#### SUPPLIED MATERIAL

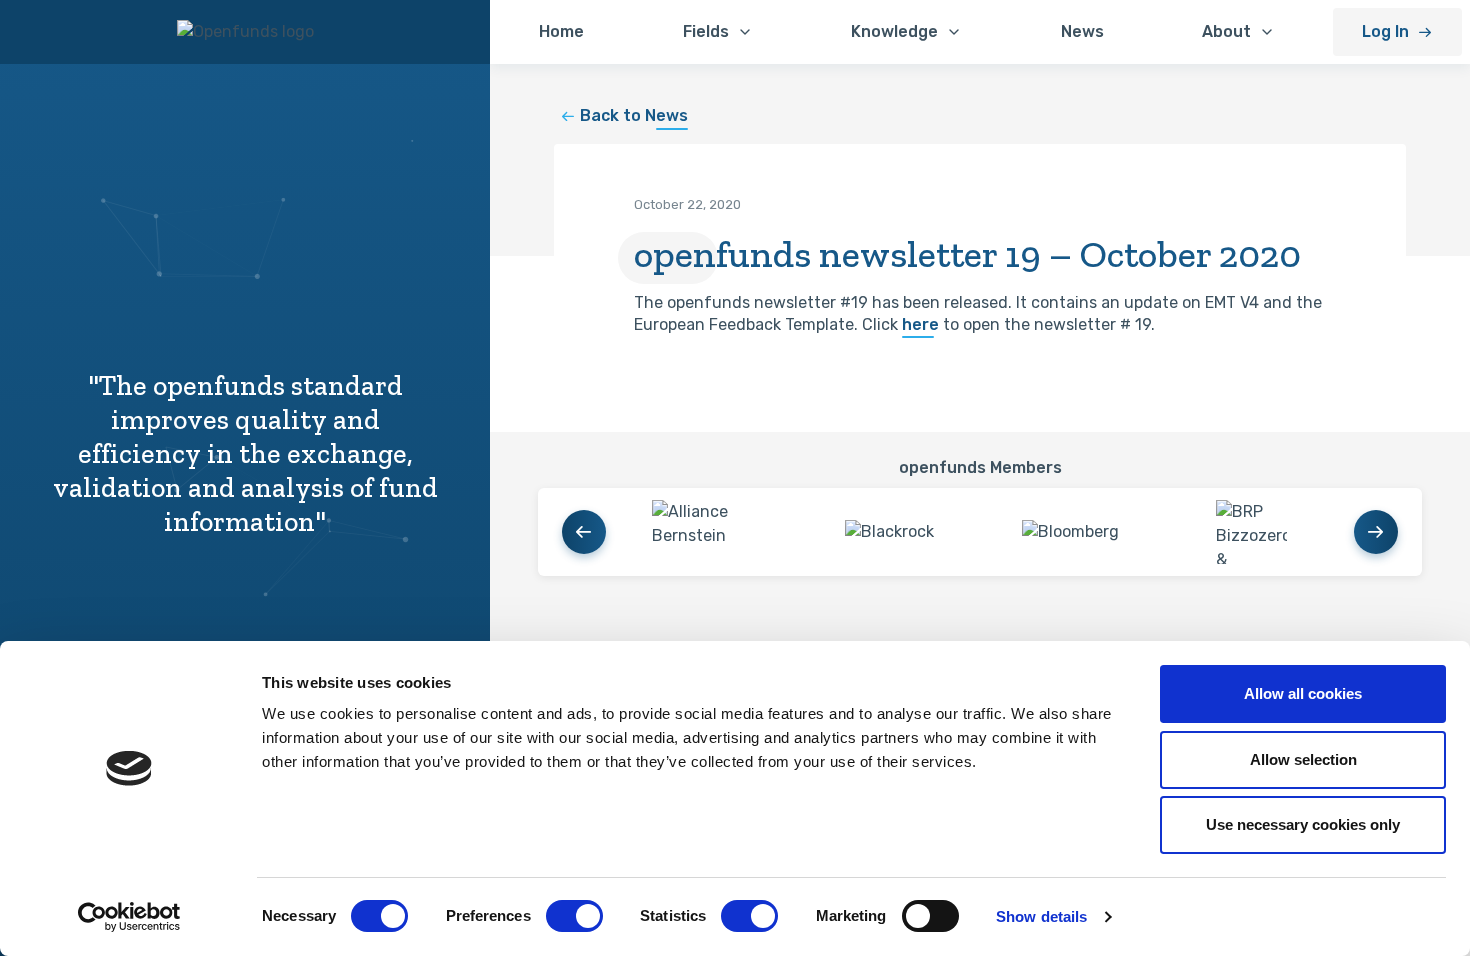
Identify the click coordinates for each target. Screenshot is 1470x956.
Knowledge (894, 31)
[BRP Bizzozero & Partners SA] (1251, 532)
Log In (1385, 31)
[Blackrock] (889, 532)
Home (561, 31)
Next (1376, 532)
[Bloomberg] (1070, 532)
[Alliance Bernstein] (708, 532)
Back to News (634, 115)
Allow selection (1303, 759)
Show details (1041, 916)
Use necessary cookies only (1303, 824)
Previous (584, 532)
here (920, 324)
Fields (706, 31)
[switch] (574, 916)
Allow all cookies (1303, 693)
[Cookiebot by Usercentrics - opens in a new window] (129, 917)
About (1226, 31)
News (1082, 31)
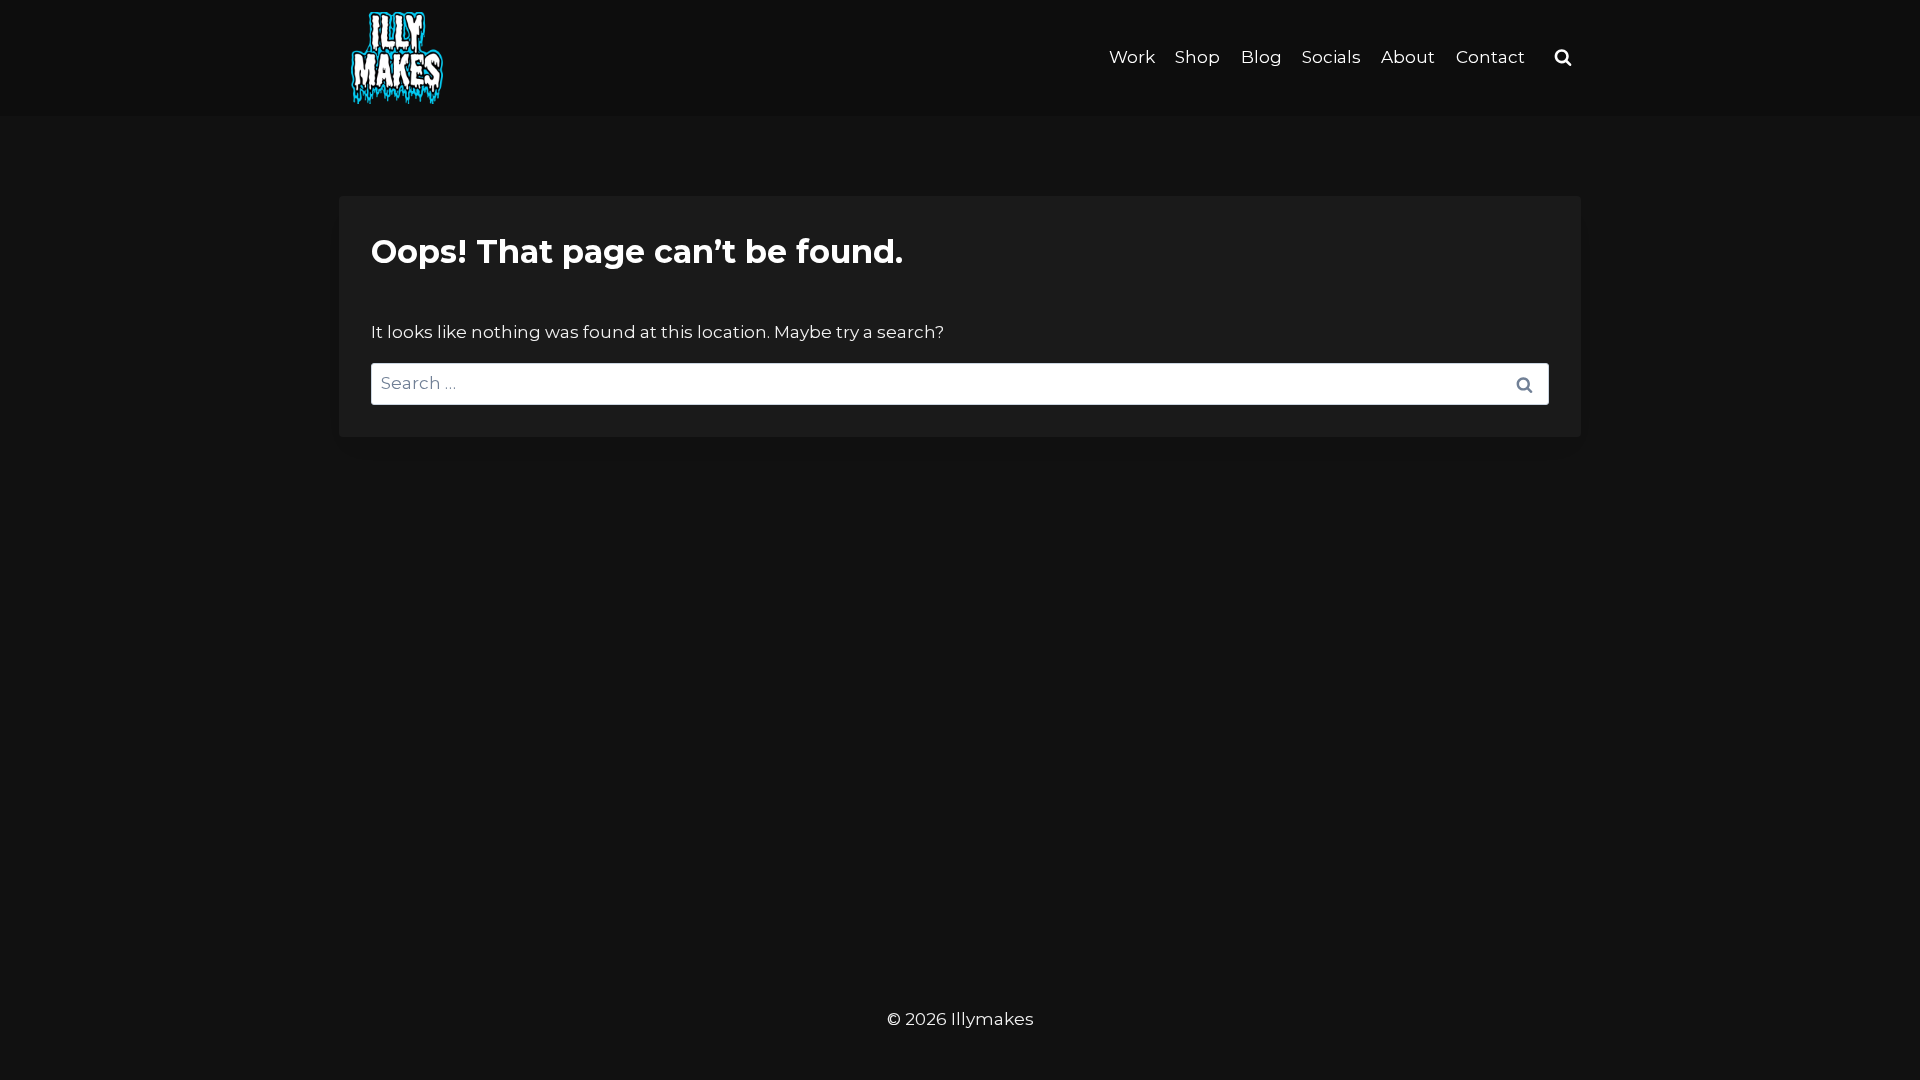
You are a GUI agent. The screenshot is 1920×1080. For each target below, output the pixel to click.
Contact (1490, 57)
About (1408, 57)
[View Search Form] (1563, 58)
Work (1132, 57)
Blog (1261, 57)
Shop (1197, 57)
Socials (1331, 57)
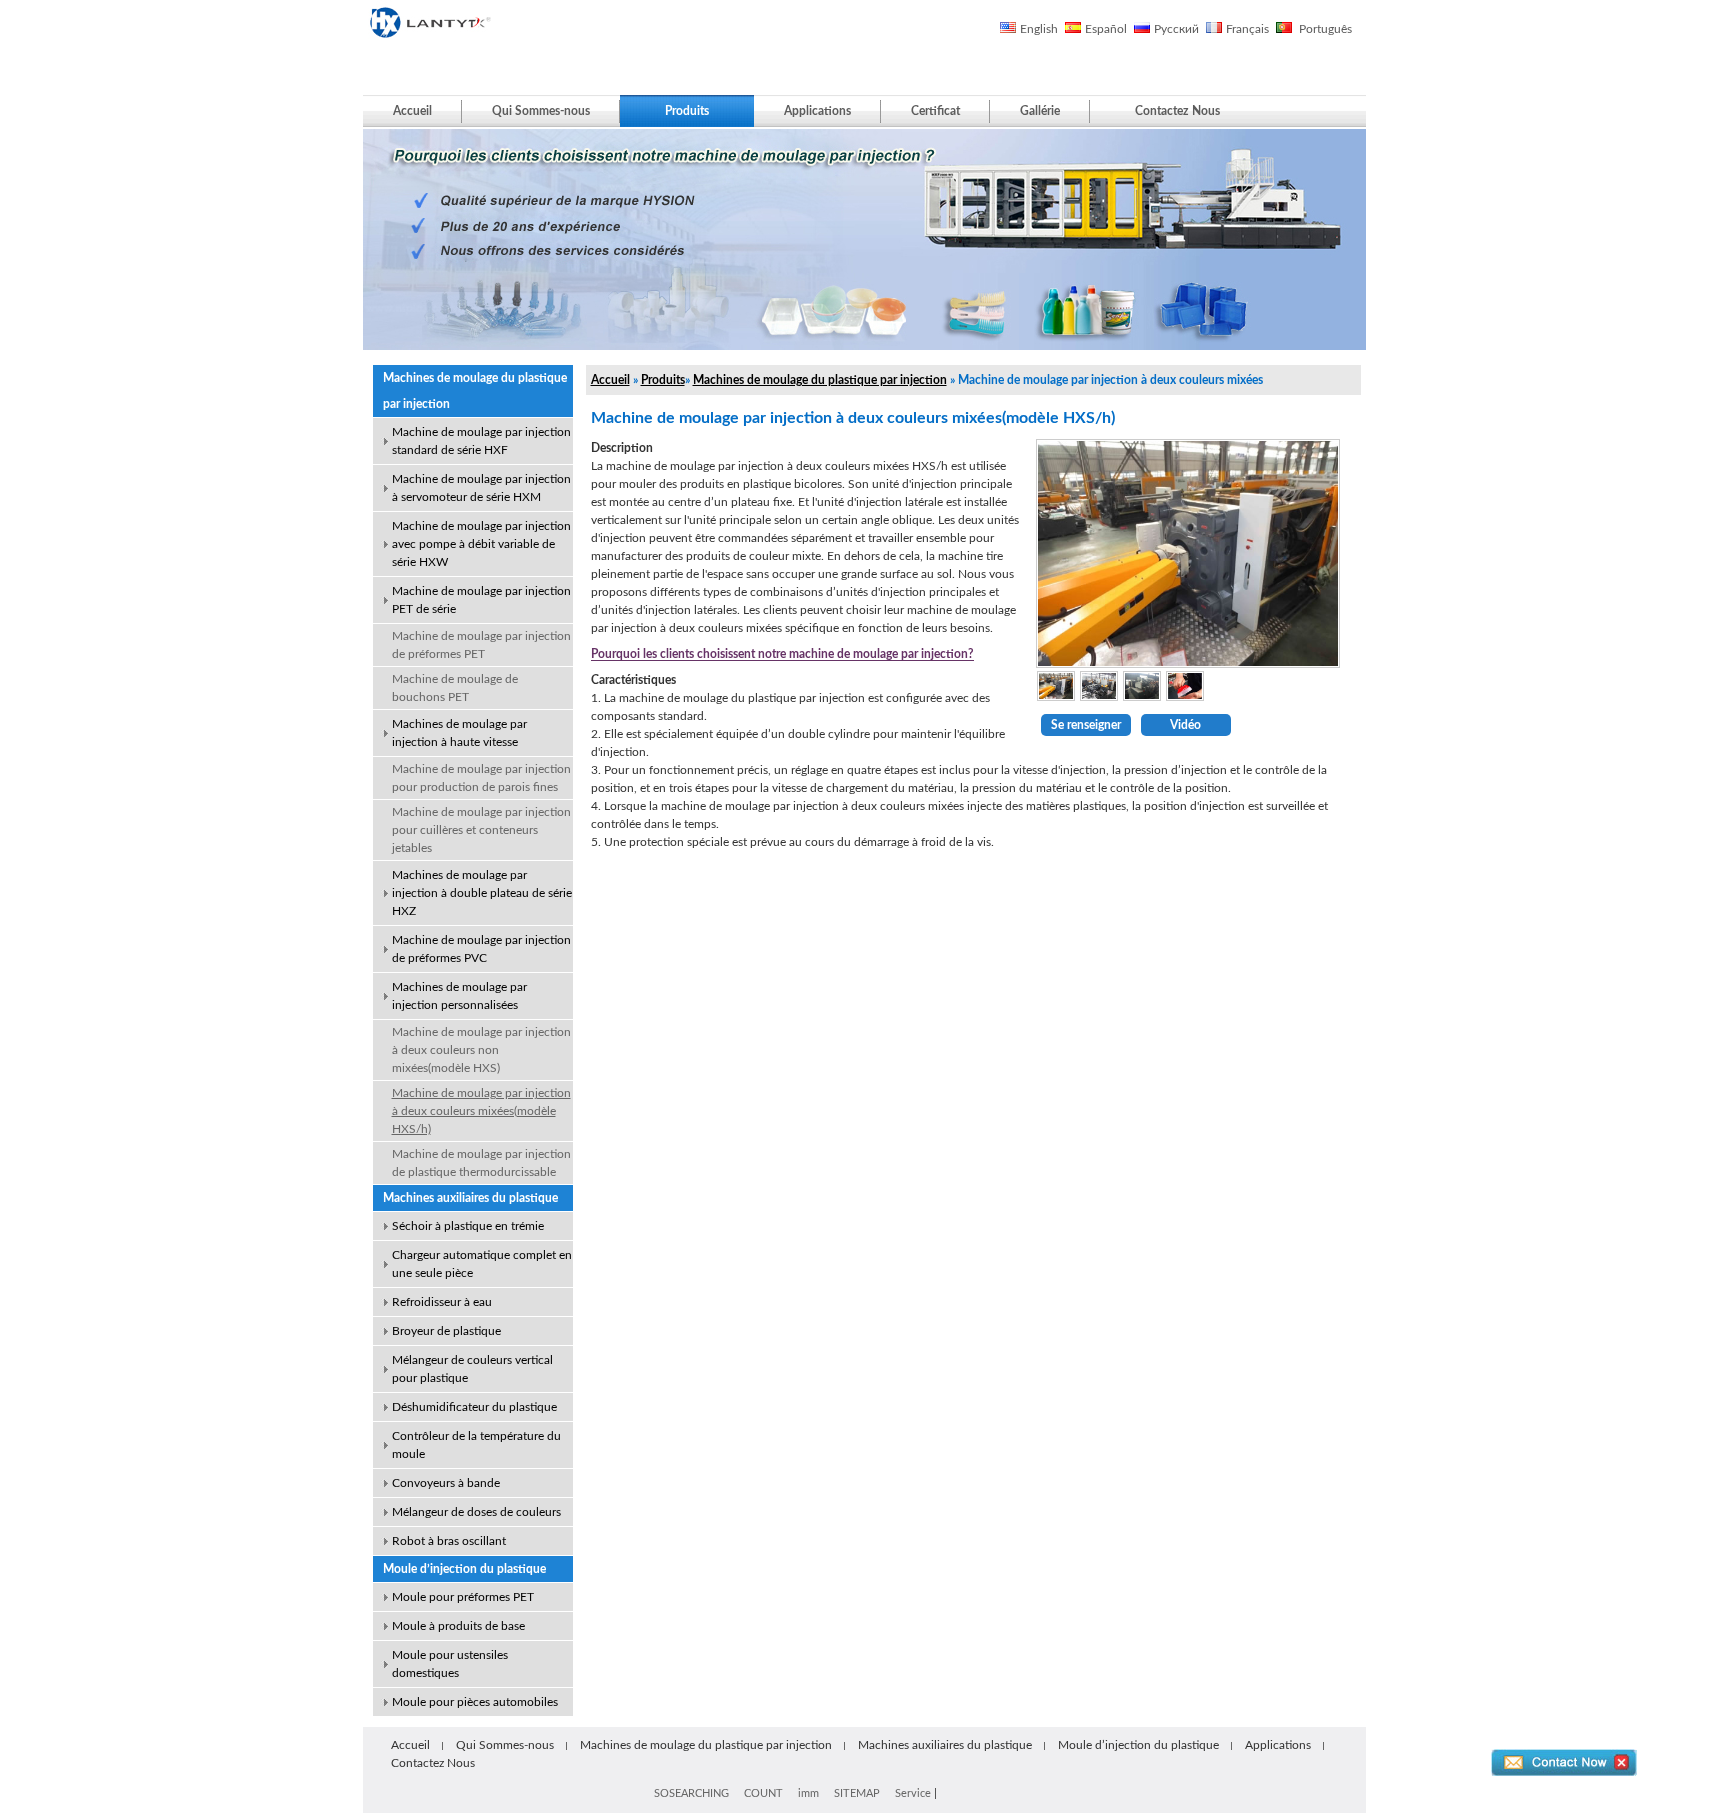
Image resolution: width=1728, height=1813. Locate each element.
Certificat (935, 111)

########

_WORK REQUEST_
From the first line to the last, retype the data exactly, but omit every image.

_SOLUTION_
Identify the click coordinates for each target. Screenshot is 1470x956.
Knowledge (894, 31)
[BRP Bizzozero & Partners SA] (1251, 532)
Log In (1385, 31)
[Blackrock] (889, 532)
Home (561, 31)
Next (1376, 532)
[Bloomberg] (1070, 532)
[Alliance Bernstein] (708, 532)
Back to News (634, 115)
Allow selection (1303, 759)
Show details (1041, 916)
Use necessary cookies only (1303, 824)
Previous (584, 532)
here (920, 324)
Fields (706, 31)
[switch] (574, 916)
Allow all cookies (1303, 693)
[Cookiebot by Usercentrics - opens in a new window] (129, 917)
About (1226, 31)
News (1082, 31)
You are a GUI agent. The screenshot is 1920×1080. For each target below, output the pixel to click.
Contact (1490, 57)
About (1408, 57)
[View Search Form] (1563, 58)
Work (1132, 57)
Blog (1261, 57)
Shop (1197, 57)
Socials (1331, 57)
Image resolution: width=1728, height=1813. Locate each element.
Certificat (935, 111)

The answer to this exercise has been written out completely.